The workings of electricity are often introduced to students by way of a comparison to water, with voltage analogous to pressure, current to flow rate, wires to hoses, and so on. Even in more advanced contexts, it can be helpful—for building intuition, if nothing else—to think of electricity’s behavior in terms of fluid dynamics.

But how far can the analogy take us? Can we build circuits and logic gates and such things using actual fluids, rather than electricity? The short answer is, “Yes!”  YouTuber and science educator Steve Mould made a water-powered computer several years ago, and long before that, a fascinating device known as the water integrator was being used in the Soviet Union to solve partial differential equations.

Of course, water isn’t the only fluid you can use in devices like this, and in practical terms, it comes with some pretty significant drawbacks. Its non-compressibility means that water hammer is a constant danger, and on a more mundane level, a leak will leave you with a wet floor and no computer, just like a gamer whose home-built water-cooling system has just cooked his 5090.
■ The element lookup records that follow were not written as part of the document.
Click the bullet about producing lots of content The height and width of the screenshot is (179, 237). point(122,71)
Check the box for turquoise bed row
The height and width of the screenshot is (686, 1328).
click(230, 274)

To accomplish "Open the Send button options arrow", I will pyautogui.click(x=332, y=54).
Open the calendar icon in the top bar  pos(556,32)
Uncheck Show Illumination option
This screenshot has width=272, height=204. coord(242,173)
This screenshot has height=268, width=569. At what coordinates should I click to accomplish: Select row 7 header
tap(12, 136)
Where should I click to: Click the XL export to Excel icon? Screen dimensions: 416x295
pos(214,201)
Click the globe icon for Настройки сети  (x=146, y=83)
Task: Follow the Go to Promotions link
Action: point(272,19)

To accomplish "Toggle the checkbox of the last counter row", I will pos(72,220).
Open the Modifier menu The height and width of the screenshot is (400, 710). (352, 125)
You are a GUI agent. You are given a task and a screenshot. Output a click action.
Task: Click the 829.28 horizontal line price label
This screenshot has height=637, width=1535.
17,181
But fluid doesn’t have to be a liquid. You can also use a gas—and you can get some pretty impressive results, too, as evidenced by the latest installment in YouTuber Soiboi Soft’s ongoing quest to build all manner of air-powered devices. As his name suggests, our protagonist is interested in soft robotics—his first projects involved constructing robots made out of silicone, but his more recent work has taken him into the field of microfluidics.

This latest video finds him building a display out of hydraulic “pixels”, each of which can be inflated or deflated individually by a connected solenoid valve. The video starts with the construction of the basic elements of a single pixel: an open-faced shell and a soft silicone membrane that sits over that opening.  Interestingly, it’s the absence of air that constitutes an “on” state. When the cell is inactive, the membrane sits flat. The pixel is activated by pulling a vacuum, which in turn sucks the silicone membrane back into the cell, creating a hemispherical depression.
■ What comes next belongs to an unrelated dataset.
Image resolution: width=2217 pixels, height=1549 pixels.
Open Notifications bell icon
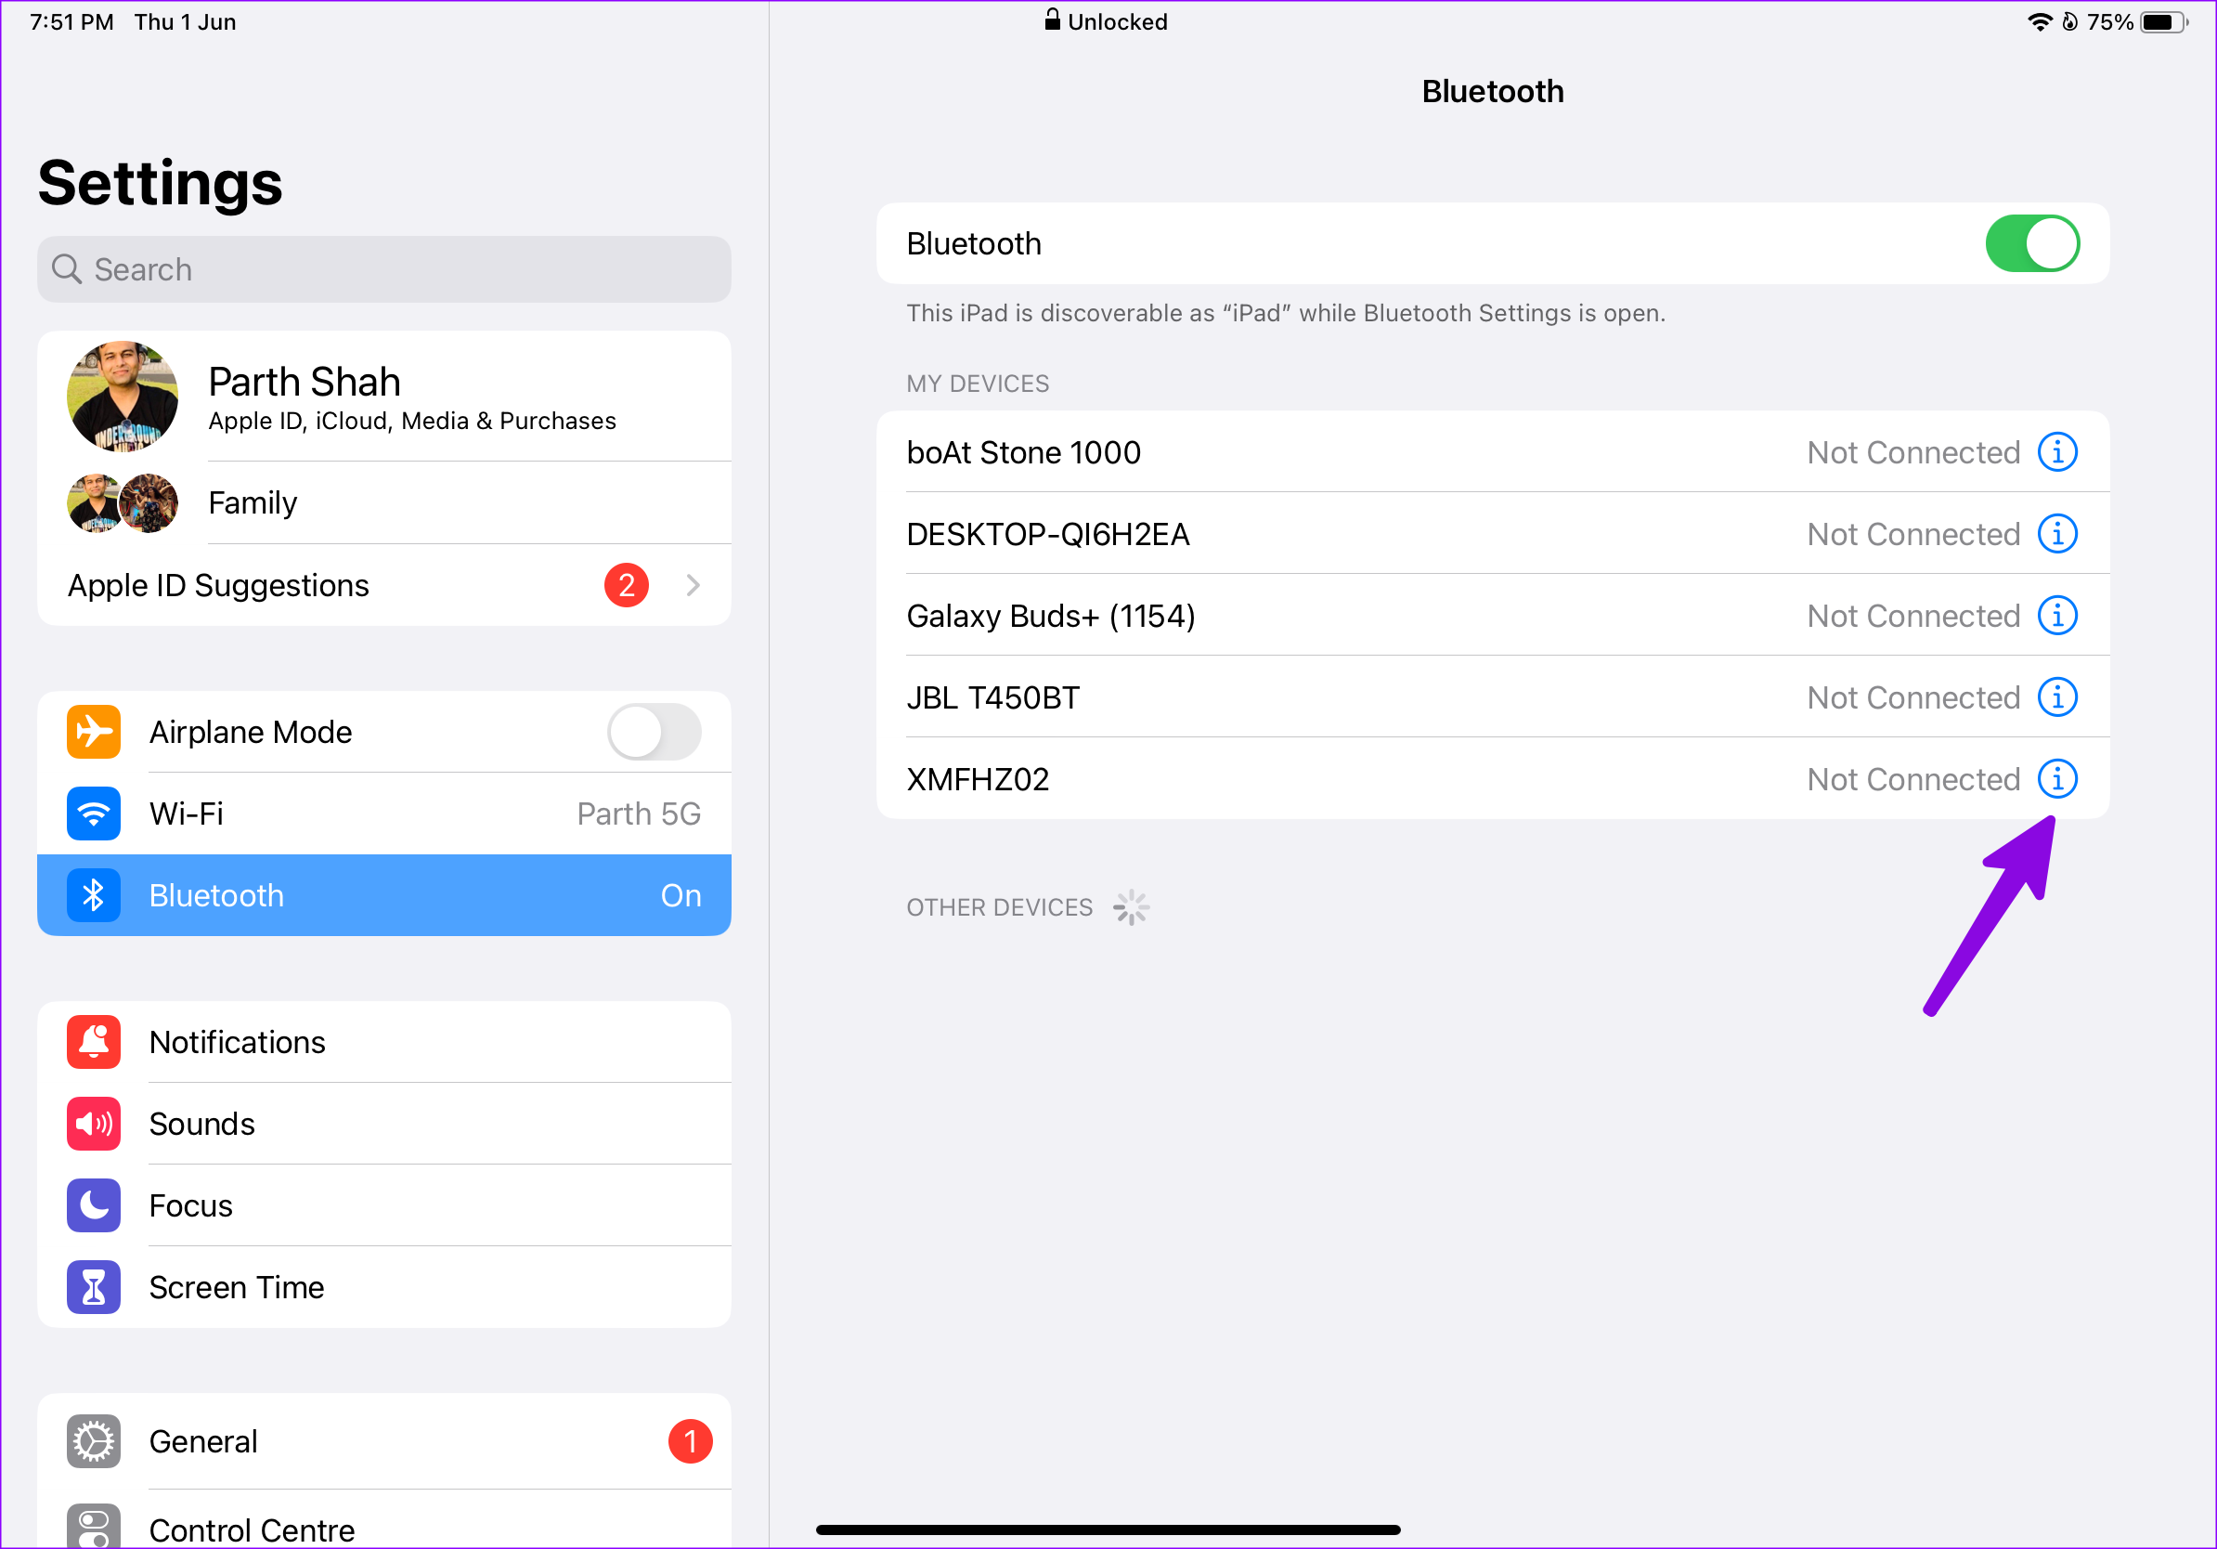point(94,1042)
Expanding beyond a pixel into multiple pixels requires some more complicated “wiring”. The pixels are laid out on a grid, with each row and column connected to its own vacuum pump. A pixel needs to activate only when both its row and column lines are active; this requires a simple AND gate, which in turn is constructed from two “vacuum transistors”. The layered construction is very much reminiscent of the construction of a silicon chip; this device could conceivably be called a “silicone chip”, making this another context in which it’s important to know the difference between the two.

By the end of the video, Soiboi has a 4×4 grid of silicone pixels working impressively well—he spells out “Hi world!”, displays some smiley faces, and speculates on the possibility of a hydraulic version of Snake. There’s something hypnotic about the whole spectacle, too: the soft clicking and hissing of the vacuum lines as they switch on and off, the way the silicone membranes are drawn sharply into their individual cells and then relax back to flatness as the vacuum is released, the soft German-accented narration… oh god, is this ASMR?